So what have the Princetonians been up to of late? In this case it is the Princeton University Ballet, which has produced in its manifesto the following:

Ballet is rooted in white supremacy and perfectionism. We are all entering this space with a mindset that what we see as perfect is a white standard. Unlearning that will be difficult but rewarding. Before we begin detailing our action plan, we want to acknowledge that our leadership and those who composed this plan are all white.

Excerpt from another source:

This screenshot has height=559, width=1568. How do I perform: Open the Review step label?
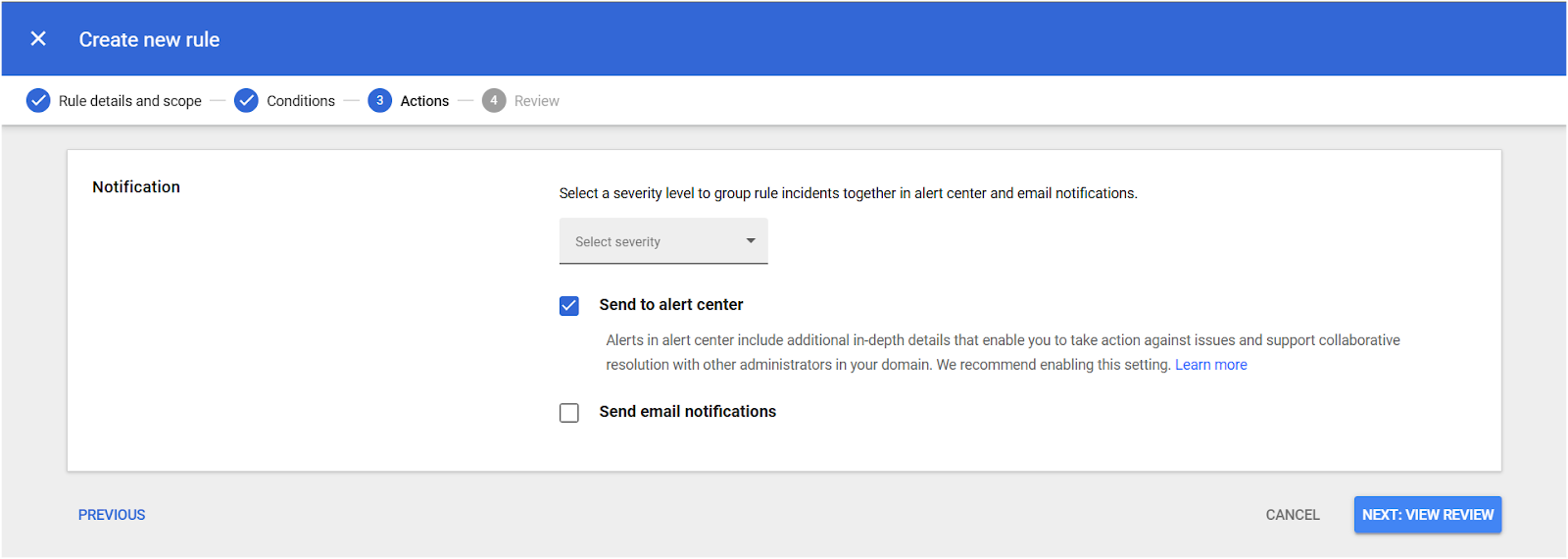536,101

First of all, artists are bad at, and should not, produce manifestos. They should produce art, in the form of artifacts and performances. This is what artists, or the good or best ones, actually do. That ballet has been a primarily white activity is a historical truth. Or at least it was until the likes of Alvin Ailey and many other black dancers took up the form and extended it to include their unique visions. All Western arts were historically produced by mostly white men, because where these activities took place and developed were mostly inhabited by white populations. As for the historic rights denied women, this has been, and is being rectified in the 20th and 21st centuries. Just look at the composition of most of our major orchestras, and you will notice that they are about half female and half Asian.

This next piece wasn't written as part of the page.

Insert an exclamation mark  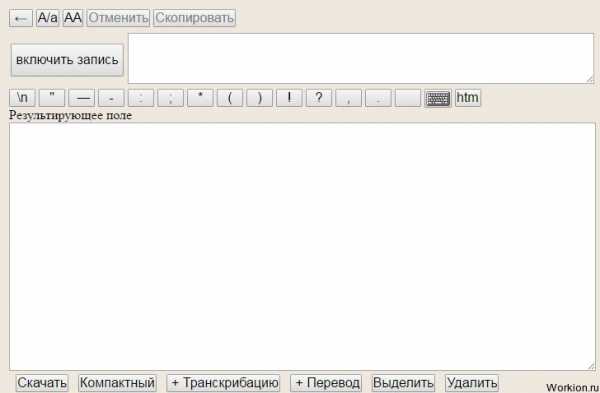pos(289,98)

As to the question of perfectionism, all of the arts demand skill and technique, which is produced by endless practice, the goal of which is to get as close to perfection as possible. Who wants to hear a cellist who can’t play in tune, or a dancer who does not move gracefully? Perfection is not a white standard, but a universal one that applies to all art forms in every culture. There is a reason that Yo Yo Ma and Carter Brey are revered as cellists, the former a soloist, the latter the principal of the New York Philharmonic; that Stravinsky is revered for his music; that Ravi Shankar was considered the consummate Indian Sitar player; that Balanchine is revered for his dances; that Michelangelo is esteemed for his Sistine Chapel; and that Robert Dick is considered the best experimental flutist of his age. All artists must put in the time to get as close to perfection as possible in their respective arts. When their technique and skill levels are so high, nothing gets in the way of their ability to communicate artistic matters of meaning.

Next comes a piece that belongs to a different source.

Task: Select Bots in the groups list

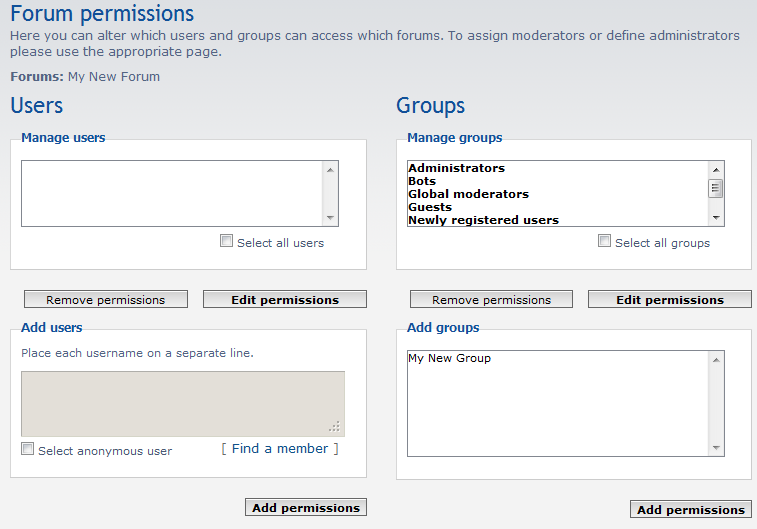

We humans like, and take pleasure in, our contemporaries who can do extraordinary things. This is true in the arts just as it is true of sports. Why not tell the Princeton quarterback to try not to pass too well? After all it is only a sport, and why should he try to do it as perfectly as possible anyway? If he is white, is he displaying an unseemly desire for a white perfection? If he is black, is he displaying a black approach? Or is he (or she of course!) just trying to be the best, the most perfect, quarterback? Should we expect any less of a dancer? If so, would there be any takers who wish to be part of an audience knowing the dancers aren’t really trying very hard? Maybe we should proceed with Kurt Vonnegut’s facetious suggestion in his short story “Harrison Bergeron” that all dancers should wear weights on their ankles so that they can only jump as high as the rest of us.

People are united by a desire to seek those fundamental things which require no explanation or justification: Goodness, Truth and Beauty. We desire, strive, and seek this, as it transforms our lives, and informs us of what it truly means to be human. For dancers, it is to literally reach for the stars. It takes Ivy Leaguers from Princeton to somehow place this desire in the realm of ideological wokeness, and not comprehend it as a simple and beautiful ontological truth and necessity available to all.